What exactly is the role of a magician's assistant? I was troubled to find that added to one of my friend's favorite activities today, because all I think this entails is wearing a revealing costume, smiling a lot, waving your arms around, allowing the magician to saw you in half and finally, perhaps most importantly, making you disappear. Now, we all know the secret of the standard "disappearing" act. There are mirrors, trap doors, or extra curtains. But wouldn't it be great if we really could disappear, even for just a few seconds?
During the past few weeks, I've expressed the tension that accompanies the winding down of a school year. Whether it is our first or our last, the uncertainty of what's to come hangs in the air like a stench everyone seems too uncomfortable to acknowledge. Will our friends from home have changed? Will we be able to find a summer job or internship that doesn't equate flipping burgers or stuffing envelopes? Will relationships endure, be put on hold or end completely? Will we be as happy somewhere else, as we have been here?
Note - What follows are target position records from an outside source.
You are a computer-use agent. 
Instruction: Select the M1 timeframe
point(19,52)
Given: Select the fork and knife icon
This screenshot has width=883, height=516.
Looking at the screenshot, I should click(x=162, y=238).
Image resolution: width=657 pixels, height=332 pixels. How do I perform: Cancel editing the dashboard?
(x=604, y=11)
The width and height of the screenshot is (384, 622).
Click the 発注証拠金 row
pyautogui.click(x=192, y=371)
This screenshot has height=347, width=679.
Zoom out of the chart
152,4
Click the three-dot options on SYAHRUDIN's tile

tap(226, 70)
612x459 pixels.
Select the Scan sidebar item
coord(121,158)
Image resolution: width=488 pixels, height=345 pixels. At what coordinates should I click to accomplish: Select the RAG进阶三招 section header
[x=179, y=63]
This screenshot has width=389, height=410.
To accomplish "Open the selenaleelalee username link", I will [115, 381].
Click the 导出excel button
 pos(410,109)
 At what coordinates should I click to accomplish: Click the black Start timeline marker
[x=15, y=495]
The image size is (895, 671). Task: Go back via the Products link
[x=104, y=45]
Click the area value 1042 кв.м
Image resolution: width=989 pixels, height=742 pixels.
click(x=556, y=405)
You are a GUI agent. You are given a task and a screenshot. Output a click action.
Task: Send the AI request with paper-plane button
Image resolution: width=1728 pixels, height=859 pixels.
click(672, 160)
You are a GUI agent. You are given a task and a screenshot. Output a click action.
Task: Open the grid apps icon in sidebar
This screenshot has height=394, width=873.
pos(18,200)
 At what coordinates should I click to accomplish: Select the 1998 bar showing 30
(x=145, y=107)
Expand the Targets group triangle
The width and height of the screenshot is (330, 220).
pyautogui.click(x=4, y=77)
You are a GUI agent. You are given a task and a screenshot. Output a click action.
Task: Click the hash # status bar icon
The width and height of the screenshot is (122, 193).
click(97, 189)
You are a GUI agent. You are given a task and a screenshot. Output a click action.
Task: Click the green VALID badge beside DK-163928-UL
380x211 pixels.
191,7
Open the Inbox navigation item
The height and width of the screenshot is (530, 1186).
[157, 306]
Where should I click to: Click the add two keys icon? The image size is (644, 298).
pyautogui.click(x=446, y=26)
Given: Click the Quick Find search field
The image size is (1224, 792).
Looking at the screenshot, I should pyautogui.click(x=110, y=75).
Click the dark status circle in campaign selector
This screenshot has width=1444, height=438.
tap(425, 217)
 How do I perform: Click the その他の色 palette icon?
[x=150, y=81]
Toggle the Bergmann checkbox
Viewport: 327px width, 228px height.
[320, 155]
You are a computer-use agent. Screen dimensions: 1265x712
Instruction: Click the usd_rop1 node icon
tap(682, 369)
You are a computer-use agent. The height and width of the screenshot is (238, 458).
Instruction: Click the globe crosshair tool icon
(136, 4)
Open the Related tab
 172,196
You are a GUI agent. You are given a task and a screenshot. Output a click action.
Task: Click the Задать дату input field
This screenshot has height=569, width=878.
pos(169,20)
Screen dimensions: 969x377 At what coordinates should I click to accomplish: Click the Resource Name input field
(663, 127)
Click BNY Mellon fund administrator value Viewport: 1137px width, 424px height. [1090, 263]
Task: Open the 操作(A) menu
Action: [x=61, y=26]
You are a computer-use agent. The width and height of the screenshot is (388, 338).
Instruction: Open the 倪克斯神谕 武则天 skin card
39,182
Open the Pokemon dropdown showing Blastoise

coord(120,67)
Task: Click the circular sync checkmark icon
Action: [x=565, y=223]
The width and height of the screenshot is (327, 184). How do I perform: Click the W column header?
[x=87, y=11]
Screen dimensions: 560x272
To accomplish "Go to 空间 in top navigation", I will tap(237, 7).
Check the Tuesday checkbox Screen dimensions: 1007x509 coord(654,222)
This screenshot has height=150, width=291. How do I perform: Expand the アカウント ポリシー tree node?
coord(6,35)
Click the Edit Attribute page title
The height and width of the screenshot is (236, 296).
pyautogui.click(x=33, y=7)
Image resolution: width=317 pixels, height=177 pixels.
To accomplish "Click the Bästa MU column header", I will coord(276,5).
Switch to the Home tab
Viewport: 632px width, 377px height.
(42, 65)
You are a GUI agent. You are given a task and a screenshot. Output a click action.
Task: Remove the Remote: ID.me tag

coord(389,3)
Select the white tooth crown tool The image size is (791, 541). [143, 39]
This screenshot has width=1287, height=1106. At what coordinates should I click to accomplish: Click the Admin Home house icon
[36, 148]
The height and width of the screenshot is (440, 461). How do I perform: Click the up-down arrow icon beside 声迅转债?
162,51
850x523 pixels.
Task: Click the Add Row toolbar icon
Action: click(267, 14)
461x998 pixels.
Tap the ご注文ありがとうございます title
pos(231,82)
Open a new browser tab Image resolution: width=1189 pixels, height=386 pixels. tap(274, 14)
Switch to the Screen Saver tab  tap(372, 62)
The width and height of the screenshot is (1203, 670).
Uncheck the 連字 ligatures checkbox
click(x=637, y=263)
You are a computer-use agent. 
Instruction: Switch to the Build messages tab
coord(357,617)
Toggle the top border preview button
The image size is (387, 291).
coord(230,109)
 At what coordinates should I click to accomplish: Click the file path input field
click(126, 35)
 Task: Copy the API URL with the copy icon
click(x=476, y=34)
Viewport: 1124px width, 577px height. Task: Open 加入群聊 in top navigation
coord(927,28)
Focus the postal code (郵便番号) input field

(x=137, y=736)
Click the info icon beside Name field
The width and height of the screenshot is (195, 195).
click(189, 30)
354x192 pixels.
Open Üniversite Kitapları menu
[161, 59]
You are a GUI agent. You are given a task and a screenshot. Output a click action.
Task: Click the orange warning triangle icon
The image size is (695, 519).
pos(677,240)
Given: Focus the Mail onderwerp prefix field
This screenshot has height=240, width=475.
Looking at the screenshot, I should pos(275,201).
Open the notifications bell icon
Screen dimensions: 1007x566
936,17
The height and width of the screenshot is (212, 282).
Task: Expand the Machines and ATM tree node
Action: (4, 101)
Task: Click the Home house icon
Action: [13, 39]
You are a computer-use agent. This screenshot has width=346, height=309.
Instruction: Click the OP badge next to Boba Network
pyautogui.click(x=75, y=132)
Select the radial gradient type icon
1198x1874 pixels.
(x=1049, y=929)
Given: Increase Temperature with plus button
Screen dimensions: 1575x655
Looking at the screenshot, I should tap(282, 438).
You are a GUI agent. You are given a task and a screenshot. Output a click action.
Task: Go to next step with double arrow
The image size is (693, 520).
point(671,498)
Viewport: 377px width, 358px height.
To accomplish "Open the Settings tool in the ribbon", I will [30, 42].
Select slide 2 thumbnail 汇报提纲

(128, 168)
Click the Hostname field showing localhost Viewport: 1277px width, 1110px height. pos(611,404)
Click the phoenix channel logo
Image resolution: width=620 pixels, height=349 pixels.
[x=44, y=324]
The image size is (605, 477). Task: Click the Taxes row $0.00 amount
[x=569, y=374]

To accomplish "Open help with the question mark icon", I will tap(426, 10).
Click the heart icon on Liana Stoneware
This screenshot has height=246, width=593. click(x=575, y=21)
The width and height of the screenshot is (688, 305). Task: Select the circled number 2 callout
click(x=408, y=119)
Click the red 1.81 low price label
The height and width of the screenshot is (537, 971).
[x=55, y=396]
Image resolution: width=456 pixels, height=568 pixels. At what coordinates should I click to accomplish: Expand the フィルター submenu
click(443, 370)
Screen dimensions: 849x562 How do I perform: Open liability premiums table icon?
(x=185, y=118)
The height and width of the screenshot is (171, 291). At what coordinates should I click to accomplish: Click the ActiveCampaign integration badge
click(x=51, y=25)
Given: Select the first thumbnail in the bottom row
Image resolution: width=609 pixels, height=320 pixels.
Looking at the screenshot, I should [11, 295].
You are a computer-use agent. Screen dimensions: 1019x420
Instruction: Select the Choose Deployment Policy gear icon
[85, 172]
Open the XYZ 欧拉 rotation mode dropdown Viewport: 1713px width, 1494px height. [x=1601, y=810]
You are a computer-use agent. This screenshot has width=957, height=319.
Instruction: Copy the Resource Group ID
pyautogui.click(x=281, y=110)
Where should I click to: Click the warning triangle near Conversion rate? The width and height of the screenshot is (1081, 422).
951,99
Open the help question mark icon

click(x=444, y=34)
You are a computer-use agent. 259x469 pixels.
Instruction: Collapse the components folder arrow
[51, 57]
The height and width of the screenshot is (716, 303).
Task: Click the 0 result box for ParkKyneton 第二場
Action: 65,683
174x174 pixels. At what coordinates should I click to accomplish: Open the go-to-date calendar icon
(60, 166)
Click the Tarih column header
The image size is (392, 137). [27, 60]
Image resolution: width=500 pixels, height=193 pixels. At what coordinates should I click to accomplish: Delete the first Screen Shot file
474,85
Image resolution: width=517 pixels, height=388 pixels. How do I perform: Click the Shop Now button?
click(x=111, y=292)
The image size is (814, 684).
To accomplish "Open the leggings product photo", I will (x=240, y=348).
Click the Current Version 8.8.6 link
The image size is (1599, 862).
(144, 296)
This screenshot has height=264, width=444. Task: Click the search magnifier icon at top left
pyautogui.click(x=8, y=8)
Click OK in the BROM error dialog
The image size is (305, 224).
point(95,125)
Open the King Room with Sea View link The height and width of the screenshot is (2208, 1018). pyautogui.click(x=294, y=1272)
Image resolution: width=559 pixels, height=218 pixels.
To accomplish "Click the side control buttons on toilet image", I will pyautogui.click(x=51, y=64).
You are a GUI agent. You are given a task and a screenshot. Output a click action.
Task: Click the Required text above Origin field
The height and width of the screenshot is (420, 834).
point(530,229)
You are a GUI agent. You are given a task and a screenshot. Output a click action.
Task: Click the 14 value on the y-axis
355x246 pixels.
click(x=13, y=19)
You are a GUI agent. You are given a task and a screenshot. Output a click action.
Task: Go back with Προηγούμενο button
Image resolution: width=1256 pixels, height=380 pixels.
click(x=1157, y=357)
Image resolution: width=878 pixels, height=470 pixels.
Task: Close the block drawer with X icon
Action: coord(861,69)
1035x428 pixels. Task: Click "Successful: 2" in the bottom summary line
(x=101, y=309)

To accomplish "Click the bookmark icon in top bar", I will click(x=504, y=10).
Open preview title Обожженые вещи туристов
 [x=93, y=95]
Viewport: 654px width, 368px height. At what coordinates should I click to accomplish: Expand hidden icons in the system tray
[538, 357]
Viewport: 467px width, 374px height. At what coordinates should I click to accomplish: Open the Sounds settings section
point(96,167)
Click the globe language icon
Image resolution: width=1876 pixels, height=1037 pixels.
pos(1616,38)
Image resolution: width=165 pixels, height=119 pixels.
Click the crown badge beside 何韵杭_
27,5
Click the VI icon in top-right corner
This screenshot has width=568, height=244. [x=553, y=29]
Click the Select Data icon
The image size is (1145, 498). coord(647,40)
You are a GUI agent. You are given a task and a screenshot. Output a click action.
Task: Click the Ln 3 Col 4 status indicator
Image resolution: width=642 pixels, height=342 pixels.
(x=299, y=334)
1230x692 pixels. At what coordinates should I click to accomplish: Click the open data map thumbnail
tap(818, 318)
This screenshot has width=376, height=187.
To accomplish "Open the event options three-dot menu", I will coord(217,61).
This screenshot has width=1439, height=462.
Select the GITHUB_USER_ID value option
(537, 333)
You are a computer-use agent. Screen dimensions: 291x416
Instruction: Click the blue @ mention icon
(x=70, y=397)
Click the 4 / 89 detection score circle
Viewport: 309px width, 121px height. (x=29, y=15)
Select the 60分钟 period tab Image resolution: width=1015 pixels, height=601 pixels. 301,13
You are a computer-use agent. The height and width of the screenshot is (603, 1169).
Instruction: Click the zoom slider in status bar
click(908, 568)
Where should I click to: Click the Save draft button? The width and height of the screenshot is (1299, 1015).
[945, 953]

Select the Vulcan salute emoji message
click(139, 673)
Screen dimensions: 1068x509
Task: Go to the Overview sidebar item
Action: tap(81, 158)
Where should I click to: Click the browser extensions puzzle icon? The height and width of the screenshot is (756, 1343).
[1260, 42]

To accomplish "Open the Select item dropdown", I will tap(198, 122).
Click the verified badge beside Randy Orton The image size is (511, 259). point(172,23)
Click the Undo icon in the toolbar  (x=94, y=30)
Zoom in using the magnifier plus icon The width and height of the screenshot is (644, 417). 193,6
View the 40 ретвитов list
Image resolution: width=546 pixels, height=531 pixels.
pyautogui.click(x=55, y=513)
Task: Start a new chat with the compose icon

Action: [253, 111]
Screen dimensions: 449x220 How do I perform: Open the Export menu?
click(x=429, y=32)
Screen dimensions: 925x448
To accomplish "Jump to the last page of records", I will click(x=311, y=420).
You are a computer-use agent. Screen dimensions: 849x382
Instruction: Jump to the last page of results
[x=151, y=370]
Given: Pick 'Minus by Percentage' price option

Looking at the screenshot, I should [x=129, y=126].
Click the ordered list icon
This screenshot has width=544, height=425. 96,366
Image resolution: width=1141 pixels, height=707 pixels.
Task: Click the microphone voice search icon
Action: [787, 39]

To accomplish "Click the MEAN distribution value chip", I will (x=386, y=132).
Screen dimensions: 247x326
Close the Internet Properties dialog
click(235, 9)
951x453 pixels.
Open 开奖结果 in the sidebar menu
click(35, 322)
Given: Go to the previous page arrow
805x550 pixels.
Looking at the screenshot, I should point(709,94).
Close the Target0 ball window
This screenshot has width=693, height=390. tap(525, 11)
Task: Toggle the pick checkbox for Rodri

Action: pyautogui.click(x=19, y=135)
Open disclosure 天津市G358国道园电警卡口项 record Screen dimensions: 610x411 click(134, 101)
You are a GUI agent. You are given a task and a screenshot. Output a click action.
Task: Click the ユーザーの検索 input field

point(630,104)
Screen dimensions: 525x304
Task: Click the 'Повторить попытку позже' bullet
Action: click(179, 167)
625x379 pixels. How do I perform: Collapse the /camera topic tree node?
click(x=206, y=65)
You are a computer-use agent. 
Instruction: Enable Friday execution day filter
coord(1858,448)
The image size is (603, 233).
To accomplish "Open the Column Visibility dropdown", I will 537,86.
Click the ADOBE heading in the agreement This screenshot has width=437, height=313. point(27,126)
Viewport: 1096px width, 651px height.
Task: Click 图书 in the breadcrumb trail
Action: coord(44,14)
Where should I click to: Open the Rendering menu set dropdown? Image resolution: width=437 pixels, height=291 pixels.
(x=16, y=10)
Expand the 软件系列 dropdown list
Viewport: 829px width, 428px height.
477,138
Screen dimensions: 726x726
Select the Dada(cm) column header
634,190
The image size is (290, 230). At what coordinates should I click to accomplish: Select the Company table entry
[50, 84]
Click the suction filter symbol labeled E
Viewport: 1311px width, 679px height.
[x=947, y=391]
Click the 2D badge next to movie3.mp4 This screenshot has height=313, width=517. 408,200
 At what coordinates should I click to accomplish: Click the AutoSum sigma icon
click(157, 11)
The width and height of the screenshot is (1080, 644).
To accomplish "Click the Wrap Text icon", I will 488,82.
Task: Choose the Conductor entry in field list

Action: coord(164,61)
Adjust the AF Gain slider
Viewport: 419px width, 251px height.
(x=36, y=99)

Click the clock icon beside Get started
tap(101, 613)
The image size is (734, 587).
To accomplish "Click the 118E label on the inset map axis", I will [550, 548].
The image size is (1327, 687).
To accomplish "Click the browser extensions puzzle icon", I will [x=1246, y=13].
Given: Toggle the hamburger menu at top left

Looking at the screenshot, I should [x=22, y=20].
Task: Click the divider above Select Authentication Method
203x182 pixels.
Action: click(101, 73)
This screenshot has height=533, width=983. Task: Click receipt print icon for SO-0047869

Couple this with finals, group projects, papers and capstones and you certainly have a recipe for meltdowns. There are several ways you can respond to these stresses in your environment. Spending some time alone may give you a certain sense of clarity that you can't quite grasp in the haze of spring's social fever. But spending time alone has never been my favorite solution to life's little problems, because sometimes, it is easier to get lost in a crowd than feel completely on display when you're by yourself.
Getting lost in the crowd was exactly my coping strategy for making it through last weekend's roller coaster of anxiety. Partying with the boys on Thursday wasn't the most obscure crowd to disappear into, but when everybody is more concerned about getting noticed, it's not that hard to be invisible.
The beauty of attending mutual birthday parties is that no one really knows who you are there to celebrate, so when you actually don't really know any of the birthday celebrants that well, you can tell people whatever you want. Unfortunately, this happened to be the same group of friends I once told I was a stuntman for child actors, so I had to be a little more conservative with my fictional tales, but nevertheless, new crowds you don't plan on seeing often can be a wonderful escape into anonymity. Not to mention the opportunity to discover a new, fun hip-hop bar to impress the ladies (and some gents) with your "moves."
And though you would think by spring of senior year that there weren't any seniors you didn't know, a quiet house party for a dear friend's birthday on Saturday proved the contrary. The rain outside seemed to wash out any possibility of life beyond her threshold. It was nice to sink into the couch and forget about the rest of the world, and just reconnect to friends I thought had already begun to already slip away.
I guess we're all a little like a magician's assistant sometimes. When we try to "disappear," it's not quite the thrill that the audience assumes. In the secret compartment, sweat rolls down your face as you twist and contort, trying to remain out of view. The crowd oohs and ahhs at the now empty cabinet, and you can't help but wonder if they are secretly hoping the assistant won't reappear. We all kind of want the illusion to fall short, because then there is no leap of faith required. If the magic fails, then our skepticism is validated.
Relationships require a leap of faith - faith that our significant other really feels the way they say they do. Faith that love exists at all and it is something we can actually experience and enjoy. Faith that when we are apart, in those moments when they are hidden from our view, they are never too far away from us, at least in spirit. Most of all, they require us to believe that when we return from disappearing our significant other is excited for our return. The magic may be difficult to believe in but, it's not designed to be completed alone. It requires at least two people, two hearts and two souls. It would be absolutely impossible for a magician to achieve without his faithful assistant.
This week, I was finally granted my ticket for escape. I only hope that those I love won't ever disappear forever and that those who remain here would applaud any future reappearance. And someday it would be nice to have my very own magician, if I'm able to take the leap.